§ **COMPLETE THE FOLLOWING**:
(A) Return the stretch of the infant nutrition text from "Governments can prioritize" through "their young children.", word for word.
(B) From the infant nutrition text, list every quality that policies should ensure the food available to families for their young children has.

§ **GIVEN TEXT**:
In New Zealand, Healthy Babies Healthy Futures is a collaboration between Te Whatu Ora—Health New Zealand, NGOs and academics (Healthy Babies Healthy Futures 2024). The collaboration supports the health and well‐being of pregnant mothers and parents of children under 4 years of age in Auckland by promoting breastfeeding, healthy eating and keeping active. The programme offers a text support service, lifestyle coaches, nutrition and well‐being courses. Evaluation shows that almost all participants made at least two positive changes to eating behaviours and many (79%) felt more confident about cooking healthy meals (Healthier Lives Implementation Network 2024).
Governments can prioritize support for parents and caregivers by integrating parent and caregiver support into early years policies and expanding access to successful, evidence‐based early childhood nutrition resources and programmes. Child health and development screening checks relating to diet intake and health behaviours should be universally available and standardised in Australia and New Zealand to ensure all parents and caregivers are being provided with up‐to‐date, personalised information when feeding children in the first few years of life. Underscoring these approaches is the need for policies that ensure all families have access to healthy, affordable, safe and culturally appropriate food for their young children.
Conclusion
8
The Alliance comprises a multidisciplinary membership committed to building and translating evidence and leading advocacy efforts to promote and protect healthy dietary behaviours for all infants and toddlers throughout Australia and New Zealand. Early childhood represents a critical period for developing healthy diets and building the foundations of healthy growth and development. Priority areas for infant and toddler nutrition include supporting parents and carers, creating health‐promoting environments across health and care settings, and ensuring the products and practices of commercial infant and toddler food and milk industries do not undermine infant and toddler health. Government‐led initiatives that align with international guidance and best practice will be crucial to advancing action across each of these priority areas to ensure lifelong health and well‐being.

§ **MATERIAL PROVIDED**:
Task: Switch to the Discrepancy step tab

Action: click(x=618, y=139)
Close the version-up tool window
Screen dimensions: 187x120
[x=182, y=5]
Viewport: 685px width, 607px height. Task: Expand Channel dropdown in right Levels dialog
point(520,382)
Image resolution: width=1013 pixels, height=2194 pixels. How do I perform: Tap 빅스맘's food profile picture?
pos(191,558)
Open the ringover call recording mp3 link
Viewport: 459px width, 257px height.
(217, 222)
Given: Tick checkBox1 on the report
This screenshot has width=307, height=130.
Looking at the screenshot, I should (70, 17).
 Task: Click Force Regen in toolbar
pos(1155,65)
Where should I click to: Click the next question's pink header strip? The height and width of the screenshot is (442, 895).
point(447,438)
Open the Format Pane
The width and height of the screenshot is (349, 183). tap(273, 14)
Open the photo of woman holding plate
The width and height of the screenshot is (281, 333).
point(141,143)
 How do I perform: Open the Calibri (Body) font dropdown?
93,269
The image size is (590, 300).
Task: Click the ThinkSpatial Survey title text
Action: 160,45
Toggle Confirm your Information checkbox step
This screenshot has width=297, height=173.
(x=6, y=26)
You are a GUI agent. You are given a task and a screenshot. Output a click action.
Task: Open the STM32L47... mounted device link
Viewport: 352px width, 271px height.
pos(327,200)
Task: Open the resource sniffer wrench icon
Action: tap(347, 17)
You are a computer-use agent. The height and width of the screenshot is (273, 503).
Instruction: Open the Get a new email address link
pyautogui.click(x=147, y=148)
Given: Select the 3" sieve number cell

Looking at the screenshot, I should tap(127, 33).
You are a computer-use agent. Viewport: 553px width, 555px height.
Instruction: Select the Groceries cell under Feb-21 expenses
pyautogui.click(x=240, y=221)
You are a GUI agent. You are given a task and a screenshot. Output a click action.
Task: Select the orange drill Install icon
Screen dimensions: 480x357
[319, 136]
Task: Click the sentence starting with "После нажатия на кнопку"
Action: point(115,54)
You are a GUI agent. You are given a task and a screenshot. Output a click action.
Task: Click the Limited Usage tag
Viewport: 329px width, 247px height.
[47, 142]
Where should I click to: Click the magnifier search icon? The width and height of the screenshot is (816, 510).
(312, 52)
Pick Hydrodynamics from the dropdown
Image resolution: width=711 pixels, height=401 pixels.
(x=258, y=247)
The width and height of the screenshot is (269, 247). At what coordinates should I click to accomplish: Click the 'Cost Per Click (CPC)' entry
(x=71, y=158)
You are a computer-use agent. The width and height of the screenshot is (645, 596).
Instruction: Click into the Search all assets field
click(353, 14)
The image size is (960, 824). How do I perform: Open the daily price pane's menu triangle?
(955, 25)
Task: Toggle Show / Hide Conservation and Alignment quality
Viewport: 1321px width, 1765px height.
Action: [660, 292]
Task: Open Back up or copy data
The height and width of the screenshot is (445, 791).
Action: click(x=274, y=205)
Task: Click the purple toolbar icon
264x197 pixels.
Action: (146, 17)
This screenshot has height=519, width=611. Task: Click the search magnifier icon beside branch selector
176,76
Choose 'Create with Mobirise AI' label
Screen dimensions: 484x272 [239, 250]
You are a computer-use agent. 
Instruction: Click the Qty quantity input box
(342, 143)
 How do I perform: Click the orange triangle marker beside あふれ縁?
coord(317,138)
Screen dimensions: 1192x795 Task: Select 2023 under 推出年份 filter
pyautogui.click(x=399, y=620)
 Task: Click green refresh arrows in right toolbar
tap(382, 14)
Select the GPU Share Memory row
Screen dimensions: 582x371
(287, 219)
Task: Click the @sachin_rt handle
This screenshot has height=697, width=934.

§ **ANSWERS TO EACH TASK**:
(A)
Governments can prioritize support for parents and caregivers by integrating parent and caregiver support into early years policies and expanding access to successful, evidence‐based early childhood nutrition resources and programmes. Child health and development screening checks relating to diet intake and health behaviours should be universally available and standardised in Australia and New Zealand to ensure all parents and caregivers are being provided with up‐to‐date, personalised information when feeding children in the first few years of life. Underscoring these approaches is the need for policies that ensure all families have access to healthy, affordable, safe and culturally appropriate food for their young children.

(B)
- healthy
- affordable
- safe
- culturally appropriate